Electra Waggoner was the first to occupy this mausoleum. The only daughter of WT and Ella Halsell Waggoner, Electra was known as the “Princess of the Prairie.” Her father having made his money from leasing land rights to Humble Oil Co., Electra had a penchant for shopping sprees, spending as much as $20,000 at Neiman-Marcus in one day! In an effort to keep Electra from moving to Philadelphia with her new husband, WT Waggoner built Thistle Hill, where Electra gave lavish parties. She died on Thanksgiving Day, November 25, 1926.
Mary Couts Burnett was the second wife of cattleman Burk Burnett (owner of what later became the present-day 6666 Ranch).

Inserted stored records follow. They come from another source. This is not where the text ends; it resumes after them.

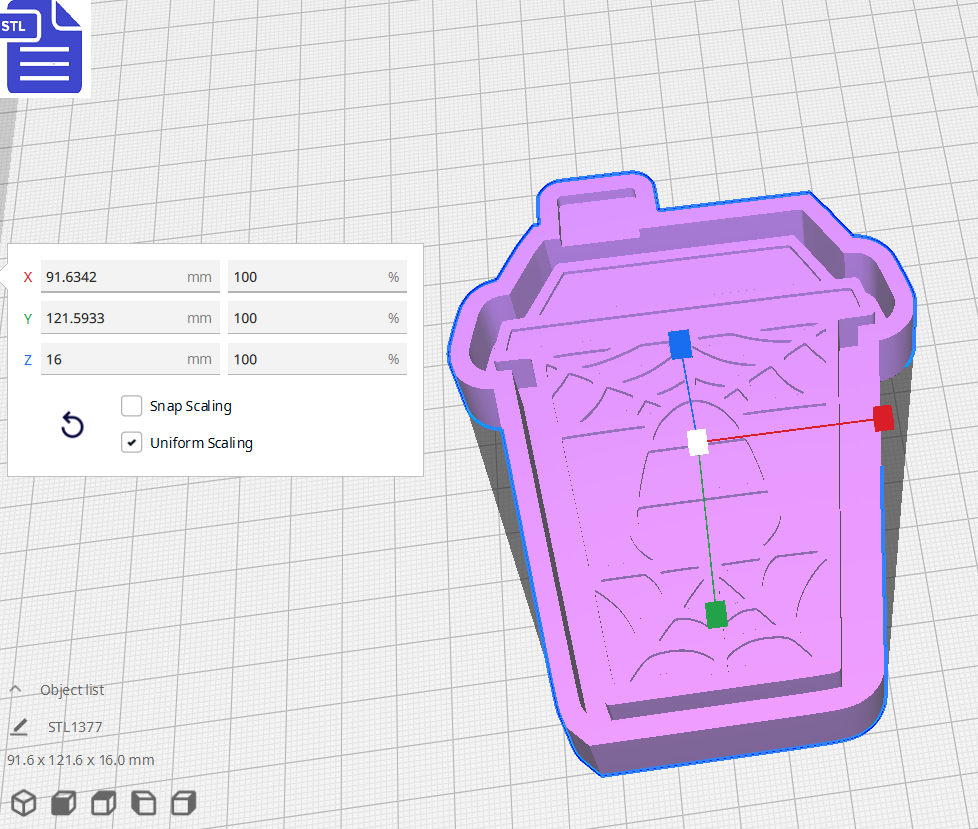This screenshot has height=829, width=978.
Task: Click the Z dimension mm field
Action: point(110,359)
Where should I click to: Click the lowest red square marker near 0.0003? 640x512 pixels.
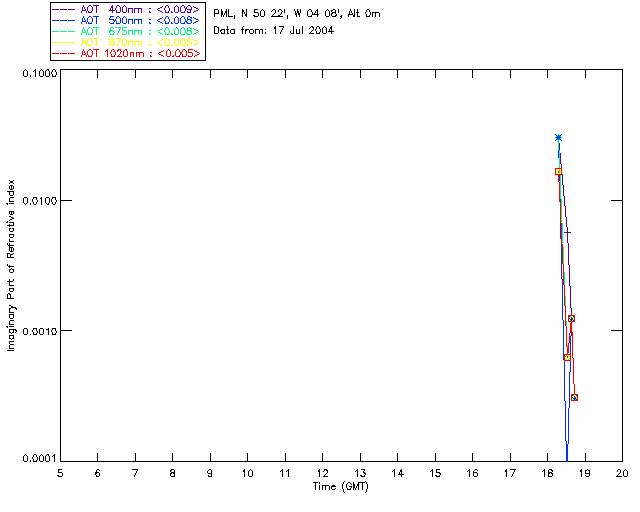pyautogui.click(x=574, y=397)
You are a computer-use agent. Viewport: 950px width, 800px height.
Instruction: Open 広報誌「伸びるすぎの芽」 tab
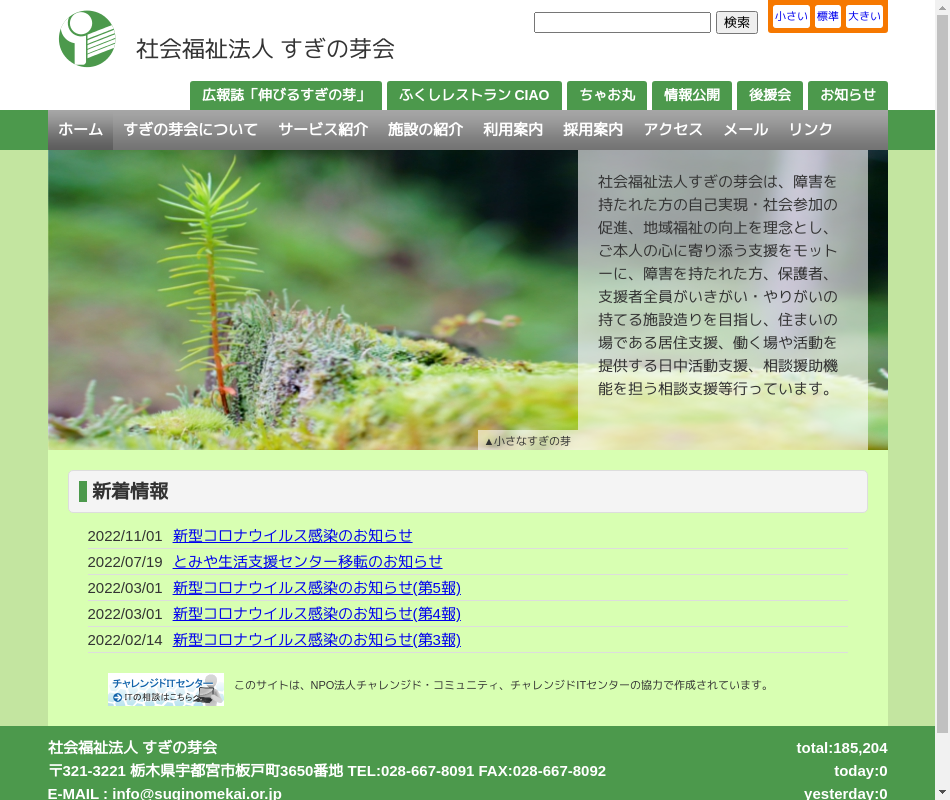tap(286, 95)
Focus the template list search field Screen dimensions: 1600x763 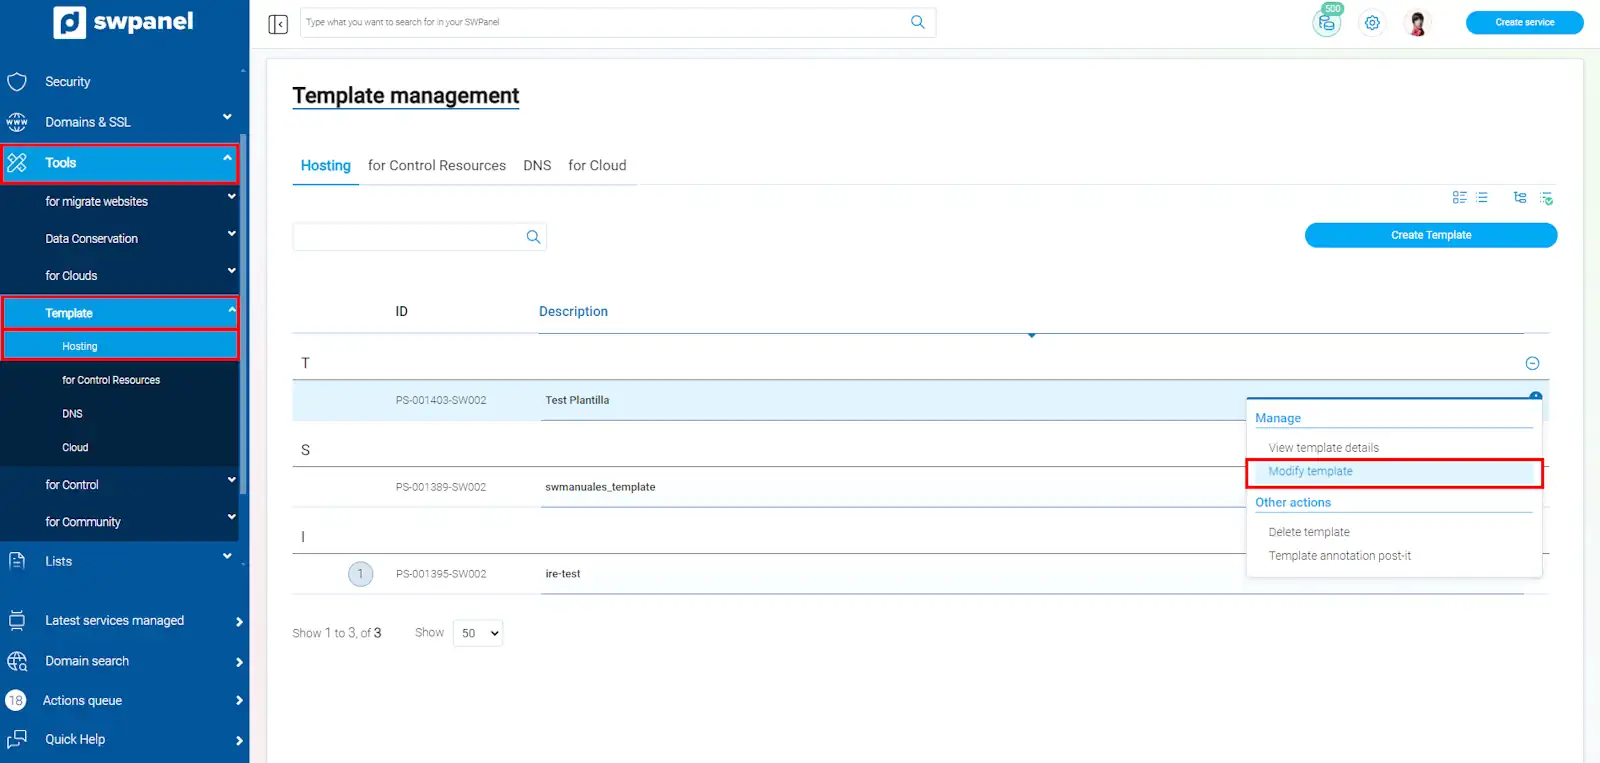[408, 237]
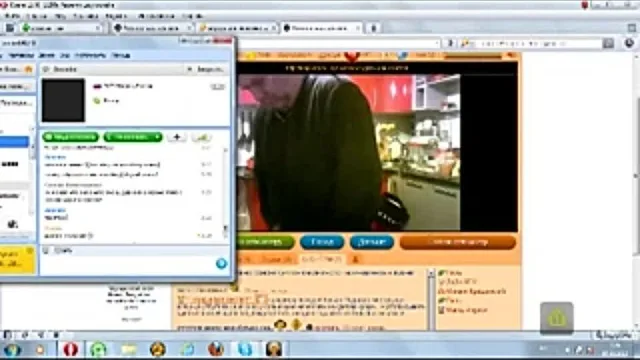
Task: Open the call quality signal bars icon
Action: pyautogui.click(x=201, y=137)
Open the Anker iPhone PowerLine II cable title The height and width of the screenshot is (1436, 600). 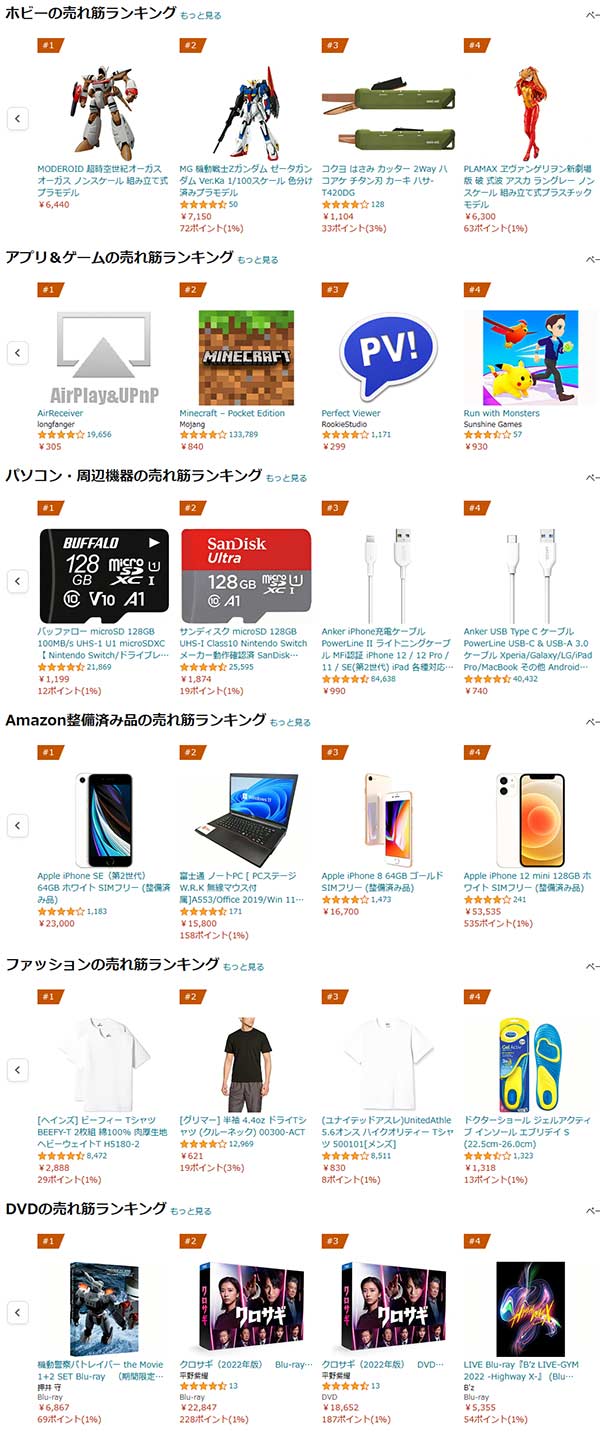coord(388,649)
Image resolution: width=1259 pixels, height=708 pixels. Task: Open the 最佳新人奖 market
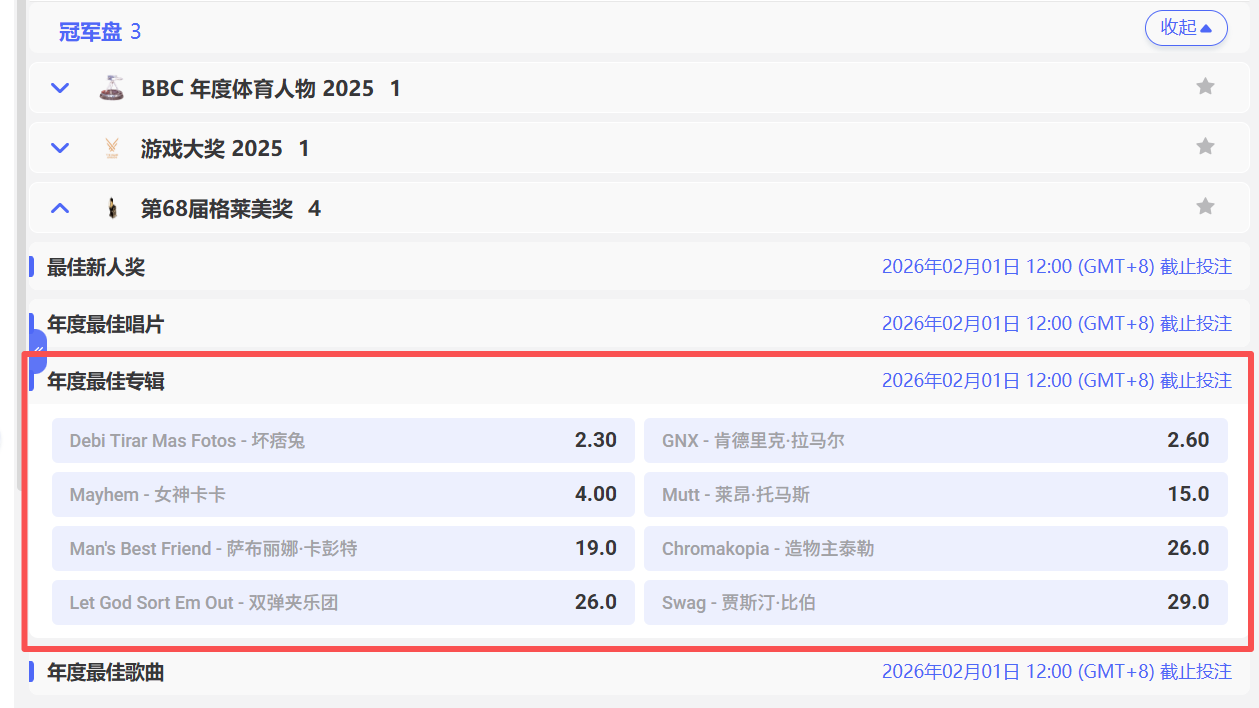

Theirs was not a happy marriage; Mr. Burnett had Mary committed to a private home in Weatherford, where she spent 11 years. After Burnett’s death, Mary had herself declared sane by the Court and challenged his will, in which she was not mentioned. But since she WAS still Mrs. Burk Burnett, and Texas was a community property state, that was not a problem. In thinking about how she was going to distribute her inheritance after her death, she recalled that Burnett had claimed he didn’t want a single penny of his money to go to any church or school. So Mary decided to leave the vast majority of HER money to TCU. The TCU Library still bears her name to this today. Revenge? You be the judge!
Bartending was an honored and respected profession in early Fort Worth, but could also be a risky business. They had to deal with disgruntled cowboys, gambling disputes, or just plain drunk and disorderly men. While the bartenders often knew how to keep peace in their establishments, sometimes things did not go as planned.
Woodmen of the World
Like the Freemasons, Woodmen of the World is a fraternal organization founded in 1890. One can recognize a member of this group by the distinctive tombstones depicting tree stumps erected before the 1930s.
Want to learn more about this historical treasure trove? Every year during the last weekend of October, the North Fort Worth Historical Society leads The Saints and Sinners Tour at Oakwood Cemetery. Mark your calendars for 2014!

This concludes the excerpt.